Review by ninakoru

"The first loyal Dragon Ball game ever. It's also a good fighting game??"

Introduction

AT LAST!! Now Dragon Ball Z fans finally got a decent dragon ball game to play with!! The game lives up to the series. But lets start from the beginning. Much people is not really happy with this new release. Fanatic DBZ followers claim that there are still lots of characters that doesn't appear as playable combatants. Another common whine is the way this game handles the GT series, with a few transformations, a character, and a short event related to the TV show.

This release really sticks to the series (and some movies). For instance you can find ANY of the player's ultimates on the films and the TV show. Nothing you will see or hear on this game will leave you indifferent if you are a fervent follower of the series. You can also get a true dragon ball feeling with energy clashes and the Dragon rush attack animations with its multiple resolutions.

Lets try to be more objective. As we are usually cursed with horrible Dragon Ball games, we are likely to see this game better than it really is. It's a great game but nothing outstanding to praise for.

Into the review:

First to the graphics: We will watch cartoonish manga graphics, so we cant compare them to the realistic graphics other games have. In order to have a solid point of view, I could say they have done a really a GREAT work looking at the show and the movies. On combats the movements are pretty smooth, and we can easily overlook lots of details about the scenario and the characters.

About the sound and music department: Most of the sounds have been directly ripped and mastered from the series, but the background music in a totally different story. Most of those melodies were carried from previous releases of DBZ: Budokai, but they are not the ones used on the series. It would have gave us fans a greater feeling.

The gameplay is not nothing new. After all is the third release. Basically is more of the same. Those who are new to the Budokai fighting games, will find out a great game to have fun with. It's much the classic fighting game, but with much more options and special situations to play with.

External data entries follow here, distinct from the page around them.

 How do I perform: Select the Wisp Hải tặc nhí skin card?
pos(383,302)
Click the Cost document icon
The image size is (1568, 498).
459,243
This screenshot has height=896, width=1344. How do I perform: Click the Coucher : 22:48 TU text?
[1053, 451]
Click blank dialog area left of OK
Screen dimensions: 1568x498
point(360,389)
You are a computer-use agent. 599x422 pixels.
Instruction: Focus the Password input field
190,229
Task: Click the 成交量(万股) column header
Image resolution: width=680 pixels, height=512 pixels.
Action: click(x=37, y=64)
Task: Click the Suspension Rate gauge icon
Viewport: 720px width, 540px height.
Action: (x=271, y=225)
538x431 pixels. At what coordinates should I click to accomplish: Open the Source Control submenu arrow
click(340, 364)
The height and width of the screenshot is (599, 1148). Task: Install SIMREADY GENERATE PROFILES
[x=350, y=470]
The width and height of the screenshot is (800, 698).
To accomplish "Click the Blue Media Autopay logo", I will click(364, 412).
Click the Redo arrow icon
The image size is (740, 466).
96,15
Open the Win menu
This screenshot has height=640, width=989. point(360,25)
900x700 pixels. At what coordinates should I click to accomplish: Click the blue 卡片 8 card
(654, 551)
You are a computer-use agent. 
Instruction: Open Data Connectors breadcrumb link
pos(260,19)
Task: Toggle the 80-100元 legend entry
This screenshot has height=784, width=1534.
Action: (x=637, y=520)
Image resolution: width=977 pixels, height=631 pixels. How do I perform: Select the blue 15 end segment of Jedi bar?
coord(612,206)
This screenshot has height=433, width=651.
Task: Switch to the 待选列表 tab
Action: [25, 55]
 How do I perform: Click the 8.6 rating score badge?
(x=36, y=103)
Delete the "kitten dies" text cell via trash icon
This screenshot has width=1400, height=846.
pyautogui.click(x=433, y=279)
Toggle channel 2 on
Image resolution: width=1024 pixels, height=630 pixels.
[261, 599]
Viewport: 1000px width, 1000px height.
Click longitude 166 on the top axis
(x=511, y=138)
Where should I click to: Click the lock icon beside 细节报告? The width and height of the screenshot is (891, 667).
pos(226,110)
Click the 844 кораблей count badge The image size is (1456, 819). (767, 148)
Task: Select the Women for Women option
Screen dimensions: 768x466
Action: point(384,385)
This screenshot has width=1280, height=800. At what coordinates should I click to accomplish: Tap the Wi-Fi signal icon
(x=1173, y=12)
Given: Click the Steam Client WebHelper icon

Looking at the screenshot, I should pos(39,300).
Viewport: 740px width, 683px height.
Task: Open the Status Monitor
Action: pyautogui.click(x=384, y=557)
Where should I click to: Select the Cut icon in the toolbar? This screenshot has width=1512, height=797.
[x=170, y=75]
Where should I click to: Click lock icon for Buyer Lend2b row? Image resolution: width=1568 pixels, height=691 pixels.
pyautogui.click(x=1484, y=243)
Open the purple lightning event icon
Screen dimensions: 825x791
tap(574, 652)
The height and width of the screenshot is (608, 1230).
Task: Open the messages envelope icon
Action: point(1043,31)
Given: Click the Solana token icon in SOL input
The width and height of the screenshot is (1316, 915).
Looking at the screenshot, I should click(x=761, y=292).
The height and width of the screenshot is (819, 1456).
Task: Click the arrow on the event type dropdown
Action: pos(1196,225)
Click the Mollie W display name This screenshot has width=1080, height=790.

Lets analyse the fighting engine:

You have one button to kick, one to punch, one to guard and one to release KI or energy. Each button can be pressed alone, or hitting the right or left while pressing it to get a different move. You can easily concatenate four to six to quickly make fast short combos. With the guard button you are able to block attacks to receive less damage or to dodge attacks pressing up or down while hitting that guard button. Pressing left/right plus the energy button you are usually able to release the two special movements of your character.

Each time you hit your opponent (or you just gather energy) you will fill your energy bars. You have seven little bars to fill, the more bars, the more power and defense in combat. However, you can make a good use of this energy and use a few bars to teleport behind your opponent when he's just hitting your face. Also the two attack specials use one or two entire bars to work. You can continue a combo teleporting and hitting back up to 4 times. You can enter hyper mode, where you can perform your ultimate attack, a usually devastating attack that drain four or five KI bars. Another option is to enter in a "dragon rush", a special attack event that has nothing to do with skill.

There's the option to enter much more complex combos other than the classic four hits followed by a kamehameha, but there is where i think this fighting engine really fails. In order to perform complex combos, you have to input an exact chain of command, but with a PERFECT TIMING between each hit. Not only that, different opponents need different timings due to different recovery times and model sizes. Each punch or kick you press on the pad will represent one and only one hit in the combo, and there's no buffering between different combo chains.

This budokai release will also let you charge unblockable attacks, and then cancel them, not only to make fake attacks, but to chain combo strings. Another advanced way of teleporting is holding guard, you can start a combo behind your opponent instead of kicking him out to the other side of the screen.

About all the possibilities of this release:

Again we get the capsule system. For newcomers to the Budokai series, this system will let you to use special moves, increase certain characteristics or using objects in combat. Each character will dispose of seven slots, and in order to balance it out, some of the more powerful capsules need more slots for themselves.

You have the duel mode, to set up a classic versus match or to play a match against the computer.

You also get the tournament mode, some kind of play-offs where you can throw your opponent out of the scenario to get an instant win. Here you can get some money if you enter into the finals using only one player.

There's the dragon universe, in witch you can play story events for nine different characters. In the story mode you are able to travel flying over the DBZ world or in Planet Namek. Much like an old school rpg. Then you can enter different areas on the map where you can trigger an event, get a capsule, some money or a fight. Here you will unlock characters as you go through the history. As I said before, this game is very story-accurate. A truly great work at this department.

You can buy capsules at the with the money you get on other modes in the capsule shop. There's a percentage to show you how many different capsules you've got.

Conclusion:

From my humble personal opinion, this game's not bad. The fighting engine is funny as a whole, but the complex combos need a hell of a lot skill and patience to perform. I would rather go for a simpler buffered combo system.

To the fans of the show and/or movies: This game is really accurate in story mode, sounds and graphics even for attacks, so this is the first good DB game I found so far.